Task:
Everything from the line containing "This screenshot has width=246, height=291." to the last line of the listing below should be restated exactly, both ends included, with nothing added and the pictures omitted.

####

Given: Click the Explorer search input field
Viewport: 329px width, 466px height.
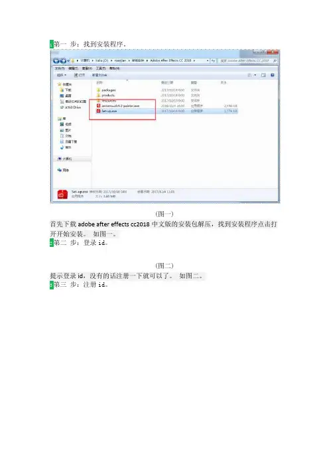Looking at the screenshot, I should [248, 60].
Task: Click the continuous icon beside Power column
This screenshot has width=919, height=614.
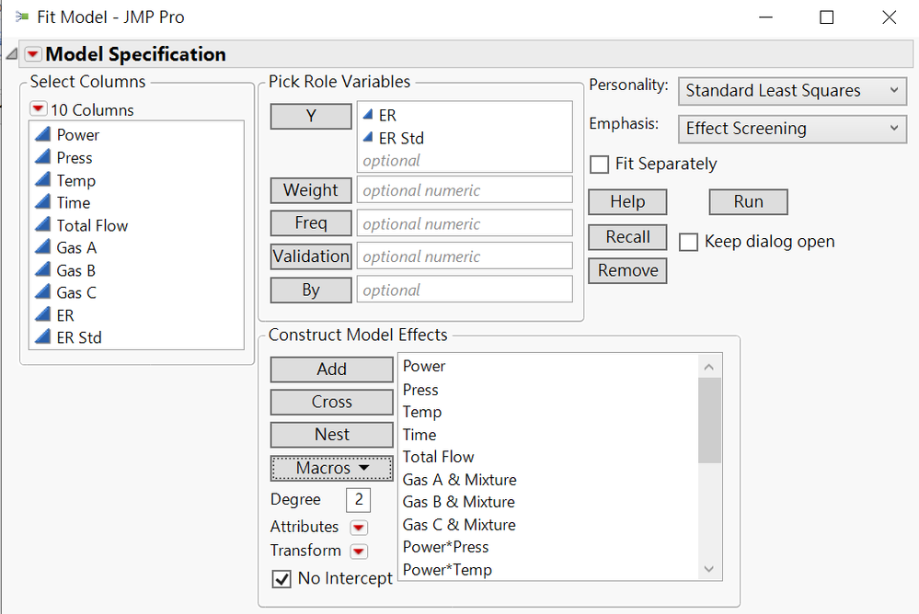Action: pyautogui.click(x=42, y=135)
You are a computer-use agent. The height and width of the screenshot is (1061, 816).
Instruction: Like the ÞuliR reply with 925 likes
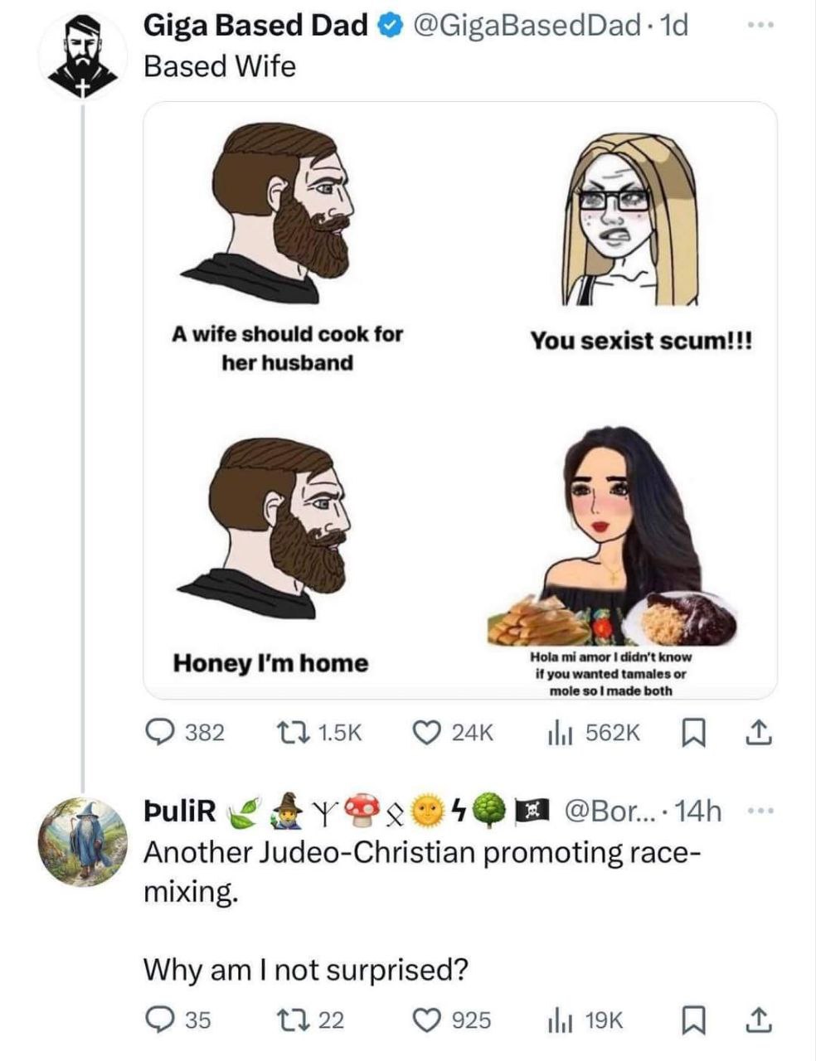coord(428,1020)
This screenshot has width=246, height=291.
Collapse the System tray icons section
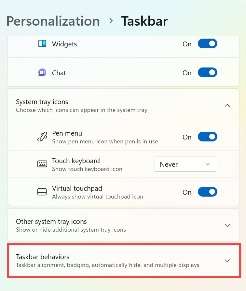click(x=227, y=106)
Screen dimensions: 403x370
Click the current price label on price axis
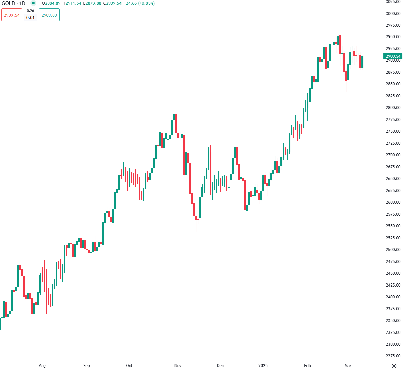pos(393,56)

####

Answer:
This screenshot has width=246, height=291.
Collapse the System tray icons section
click(x=227, y=106)
Screen dimensions: 403x370
Click the current price label on price axis
pos(393,56)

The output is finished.